There is nothing wrong with patriotism, but it is better inclusive than narrow or xenophobic.
The atmosphere so far in the World Cup shows a shared celebration of this festival of the beautiful game.
What a contrast to the narrow defence of national interest adopted by some politicians. The heartless separation of children from their parents by the Trump administration in the United States, in the name of national security, is a prime example. Even though the policy was reversed following an international outcry, the damage has been done and will take months if not years to put right. The UK Home Office has also, at times, shown an astonishing lack of empathy for the problems caused by its aloof and bureaucratic approach, for example its handling of the Windrush debacle.

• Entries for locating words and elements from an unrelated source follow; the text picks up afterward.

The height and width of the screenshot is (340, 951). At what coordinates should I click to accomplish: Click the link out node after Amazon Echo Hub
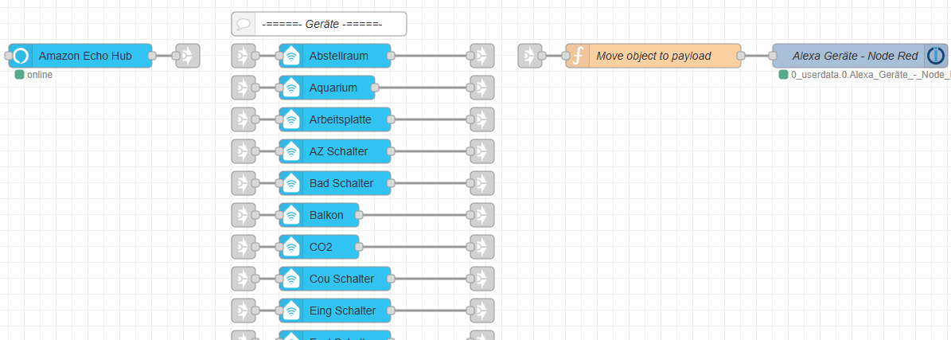pos(187,56)
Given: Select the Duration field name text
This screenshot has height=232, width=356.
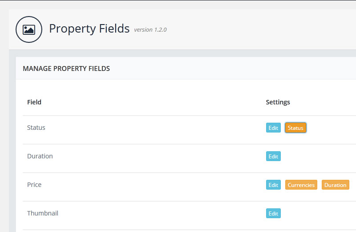Looking at the screenshot, I should coord(40,156).
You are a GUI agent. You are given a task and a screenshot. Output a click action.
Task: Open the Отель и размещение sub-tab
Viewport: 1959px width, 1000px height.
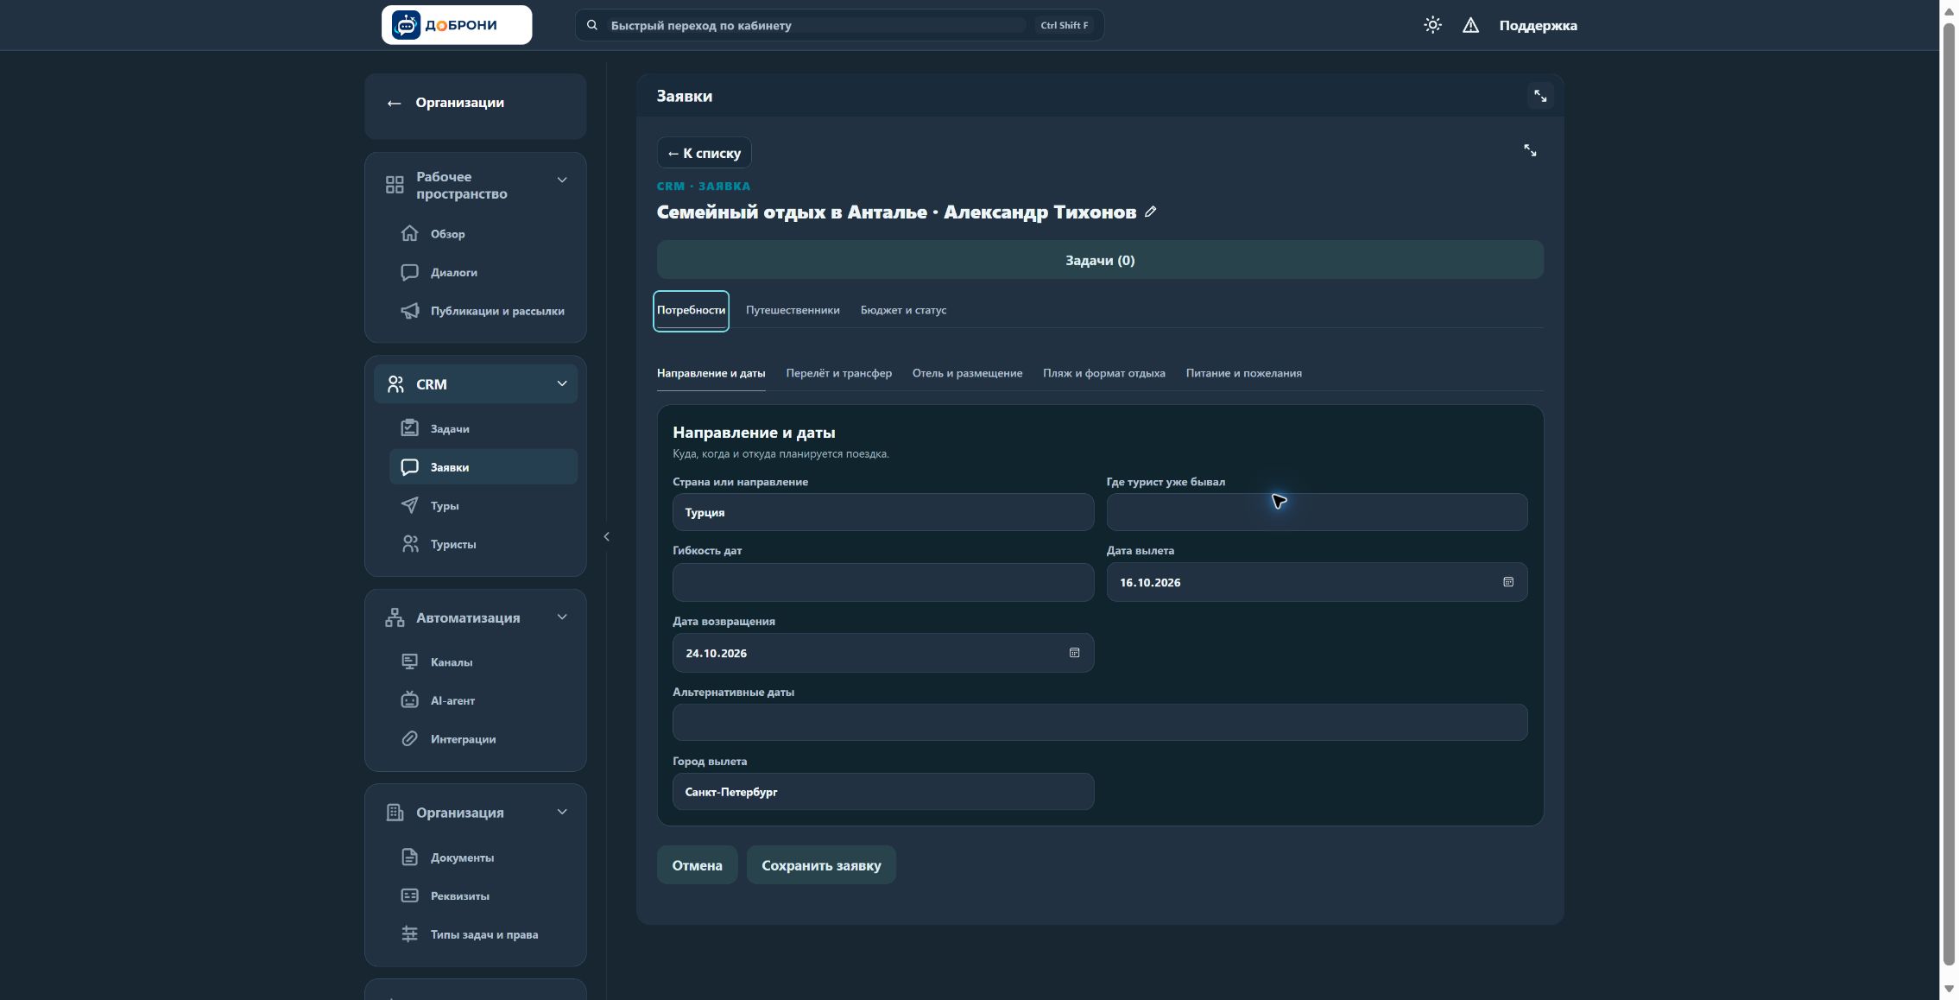(967, 373)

All countries have the right to protect their borders and to make decisions about who to allow in, but if it is done in a mean-spirited or inhumane way, then the resentment and anguish created threaten the very security such policies are meant to provide. If we lose our humanity, we diminish ourselves and grow weaker at the same time.
It is partly a problem of labels. If we look beyond the labels — for example ‘migrant’ or ‘refugee’ — then we see real people and families who, like the rest of us, have their hopes and dreams and have often made a vital contribution to society, especially in health and social care.
Albert Einstein, Sigmund Freud and Freddie Mercury of Queen all have one thing in common. They were refugees.